# Litter of kittens dying - please help!



## tnh (Oct 25, 2004)

I just recently adopted a cat which was already pregnant. 5 kittens were born on Tuesday, all appeared good and nursed well. Then after a couple days one died. A couple days later another died. All appeared to be constantly nursing from the mother, but upon closer inspection, she had very little (if any) milk, not even bagged up. Immediately we started bottle feeding with kitten formula, the remaining 3 kittens, and they drank well. The next day one of the kittens lost it's appetite and we couldn't even force it to drink, it died shortly after. The next day after that, another one which had a good appetite suddenly lost it's appetite and also died. The last kitten was much stronger than the others with an enormous appetite and we were sure it would do well. It's been a couple of days and all has been going very well until tonight. Suddenly the mother started vomiting (she is looking quite weak) and decided to reject the kitten. She won't pay any attention to it at all!
I'm not sure if we will be able to save the kitten now. We have been stimulating its excrement and keeping it with the mother (by force) to stay warm, but it will no longer bottle feed. All this happened in the last 4 hours and we are exhausted! Does anyone know why a kitten will just lose it's appetite like that? And the mother - is there any kind of health problem in cats that would prevent them from producing milk and cause vomiting and weakness? She also has had very little appetite, but so far there has been no diarrhea.
I will be taking them to the vet as soon as they will take me tomorrow, but by then I'm sure the kitten will be extremely weak. Does anyone have any ideas what we could do in the meantime?

Thanks for your help,

TNH


----------



## spacemonkey (Aug 12, 2004)

While I can't make any certain diagnosis, there are certainly illnesses that could make a mother cat ill and in turn, she can pass it off to her babies. I'm so sorry you've lost all those kittens  I really don't know what you can do until a vet can see them. They go downhill very fast, as you've seen. Is there an emergency vet in your area?


----------



## RarePuss (Jun 16, 2004)

If the mom is not producing milk, there's something really wrong with her  if she's sick and maybe cold, the kittens will get cold and that's the end for them  Keep a hot water bottle for the last kitten to keep it warm, BUT the most important thing to do, to save teh mom and maybe give the last kitten a fighting chance is to take them both to a vet, ASAP


----------



## jessamica8 (Aug 17, 2004)

I agree about the vet. Also, if the mother rejects it, you have a very tough job. The survival rate for a kitten that young (less than a week) having to bottle feed is not great. As they said, keep it warm, keep trying to feed it (try an eyedropper to get it in the mouth if it won't suck; but make sure it doesn't suffocate, just give a drop or two at a time.) Good luck; my thoughts are with you. Let us know how it goes.


----------



## tnh (Oct 25, 2004)

*Thanks for your replies, keep posting*

When we first found out that the mother had no milk, we just assumed it was because of stress. I didn't realize how shy she was and maybe moving her to a new home just took too much out of her, especially while she was pregnant. I know she's had hardly any appetite, and I would think that alone would be enough to stop her milk.
But she seemed to love her kittens and was trying to take good care of them, so I focused my attention on saving the kittens. When she started vomiting tonight and turned her back (so suddenly) on her last baby, I couldn't believe my eyes! Now I'm worried something is terribly wrong with her. As far as I know she has always been a strictly indoor cat, and this is not her first litter. The person I bought her from told me she has had mastitis in the past, and I thought maybe this could somehow be a result of that. Cronic mastitis maybe? I don't know much about it, but please keep posting me, I'll be waiting for replies.

Thanks,

TNH


----------



## spittles (Oct 24, 2003)

TAKE HER TO THE VET ASAP!!! It is the only thing you can do for her and the kitten...please get her to the vet ASAP.
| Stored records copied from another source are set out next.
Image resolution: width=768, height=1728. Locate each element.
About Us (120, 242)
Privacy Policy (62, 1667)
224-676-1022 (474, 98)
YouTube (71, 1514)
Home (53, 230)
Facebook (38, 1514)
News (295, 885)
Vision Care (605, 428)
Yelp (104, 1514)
Also, get KMR(kitten milk replacer) and bottle feed the last guy an mix some of the milk in her food. This will get her extra vitamins and maybe the last one will survive. But please take her and the kitten to the vet...

Abhay


----------



## queen of the nile (Aug 16, 2003)

This happened with my foster cat, who we think had distemper  . She had no milk, was vomitting and ignoring the kittens. Please take them to the vet immediately. If it is distemper, it kills within 24-48 hours.


----------



## tnh (Oct 25, 2004)

*Thanks*

Thank you all for trying to help. We held the baby all night to keep it warm and force-fed it to keep it strong. His appetite has not returned yet and we are very worried. In the morning (thankfully) the mom seemed much better and took it back again, and she's just as happy as ever, purring and cleaning the baby. I don't understand this! 
The vet is taking us in this morning, I'll keep you all posted.

Thanks again,

TNH


----------



## tnh (Oct 25, 2004)

*Good news!*

I have good news I wanted to share. When I took our mom cat and kitten to the vet on Monday morning, he found they were both nice and healthy. Mom was a little dehydrated from vomiting so he gave her a shot of fluid. No infections or mastitis, so why mom never produced milk is still a mystery. Anyhow, we were able to find a surrogate mom for the kitten because he really was starting to hate bottle feeding, and he's still doing very well.

Thanks again for your suggestions on Sunday night!

TNH


----------



## violina23 (Jun 28, 2004)

Best wishes to mom & baby!


----------



## Jeanie (Jun 18, 2003)

I hope there's a happy ending with both!


----------